Kelor memiliki banyak manfaat bagi manusia. Berbagai bagian dari
tanaman kelor bisa dimakan. Cara memanfaatkan kelor juga sangat
bervariasi, mulai dari biji polong muda atau disebut “stik drum”, sangat
populer di Asia dan Afrika. Untuk bagian daun kelor, dimanfaatkan
khususnya di Kamboja, Filipina, India Selatan dan Afrika. Biji matang,
dan minyak dari biji serta akar kelor.
Di beberapa daerah, polong muda yang paling sering dimakan, sedangkan
daun kelor adalah bagian paling umum digunakan. Bunganya dapat dimakan
saat dimasak dan terasa seperti jamur. Kulit kayu, getah, akar, daun,
biji, minyak, dan bunga digunakan dalam pengobatan tradisional di
beberapa negara. Di Jamaika, getah digunakan untuk pewarna biru alami.
Daun kelor adalah bagian paling
bergizi dari tanaman kelor sendiri, merupakan sumber penting vitamin B6,
vitamin C, provitamin A sebagai beta-karoten, magnesium dan protein
antara nutrisi lain yang telah diteliti di lab. oleh USDA. Jika
dibandingkan dengan makanan umum, daun kelor sangat tinggi dalam
kandungan nutrisi nya
Berdasakan sebuah
penelitian, daun kelor memiliki kandungan senyawa aktif yang diduga
berfungsi sebagai obat, yaitu arginin, leusin, metionin dan beberapa
senyawa lain. Dengan kandungan senyawa aktif tersebut menunjukkan daun
kelor dapat berfungsi sebagai antidiabet, antioksidan dan antitumor.
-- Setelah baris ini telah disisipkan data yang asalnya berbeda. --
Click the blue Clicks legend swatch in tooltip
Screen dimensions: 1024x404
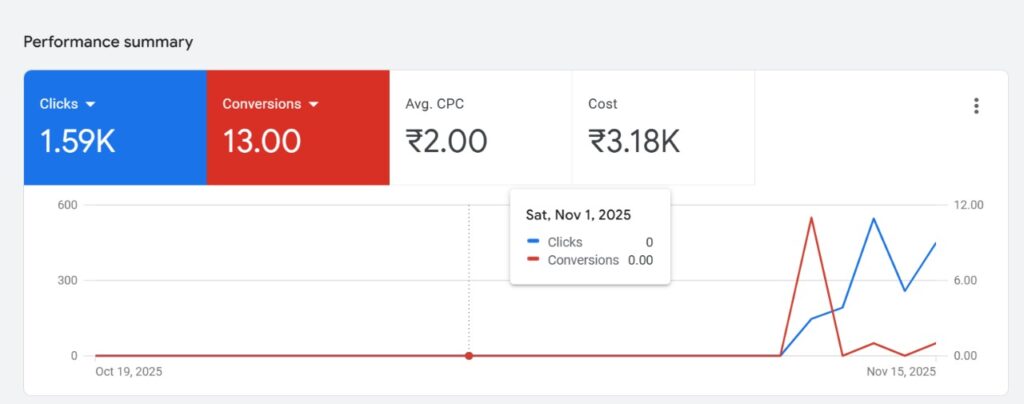point(533,242)
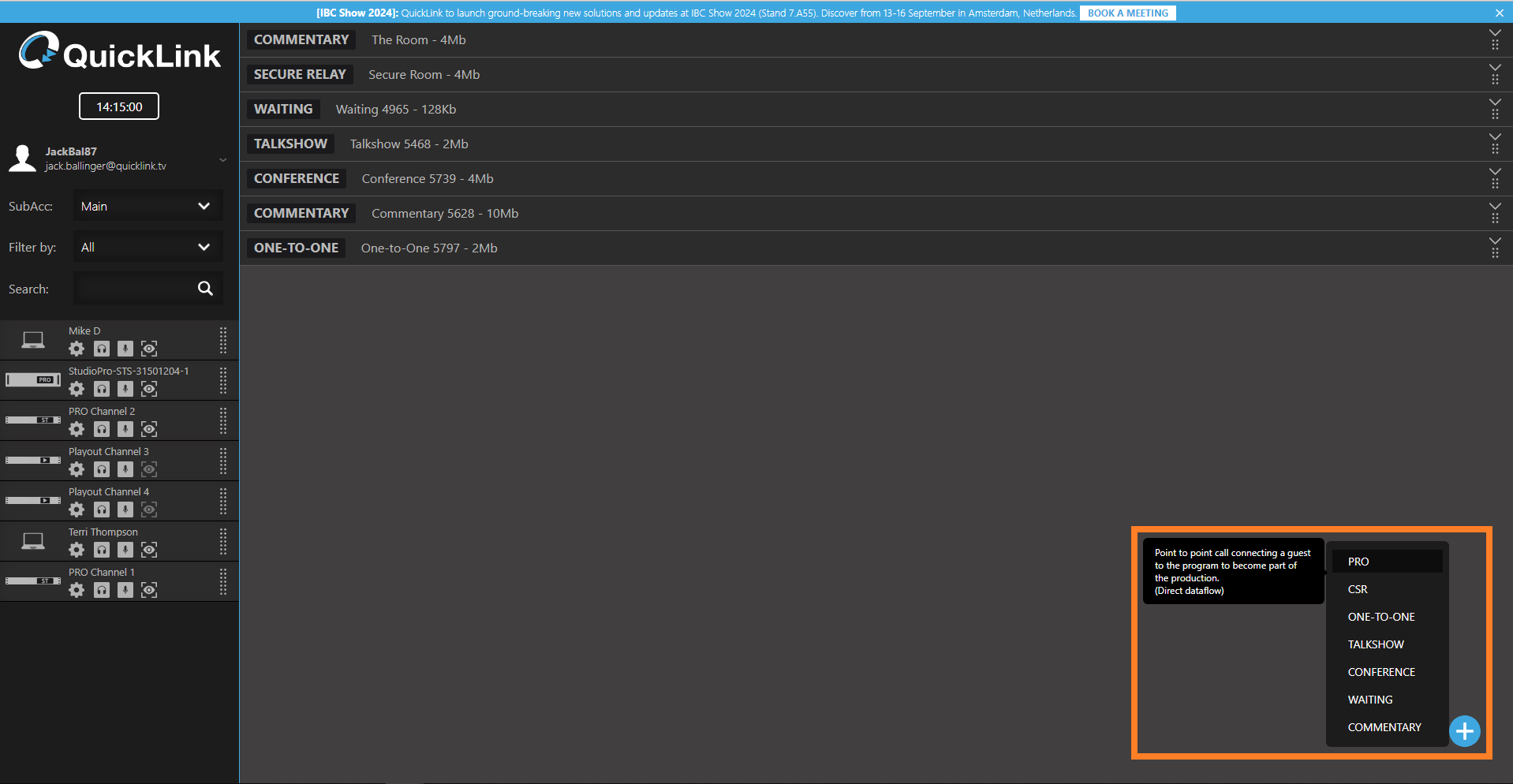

Beberapa penelitian lain menunjukkan bahwa daun kelor memiliki kandungan
vitamin C tujuh kali lebih banyak daripada jeruk, potasium tiga kali
lebih banyak daripada pisang, vitamin A empat kali lebih banyak daripada
wortel dan mengandung kalsium empat kali lebih banyak daripada kalsium
susu.
Daun Kelor (Moringa Oleifera) berasal dari tanaman perdu, masyarakat jawa biasanya menggunakan tanaman ini sebagai tanaman pagar yang juga sengaja ditanam sebagai tanaman obat.
Manfaat Khasiat Daun Kelor Serta Cara Meramu Obat Tradisional Untuk Kesehatan Tubuh
- Daun kelor mampu menruunkan kadar gula darah.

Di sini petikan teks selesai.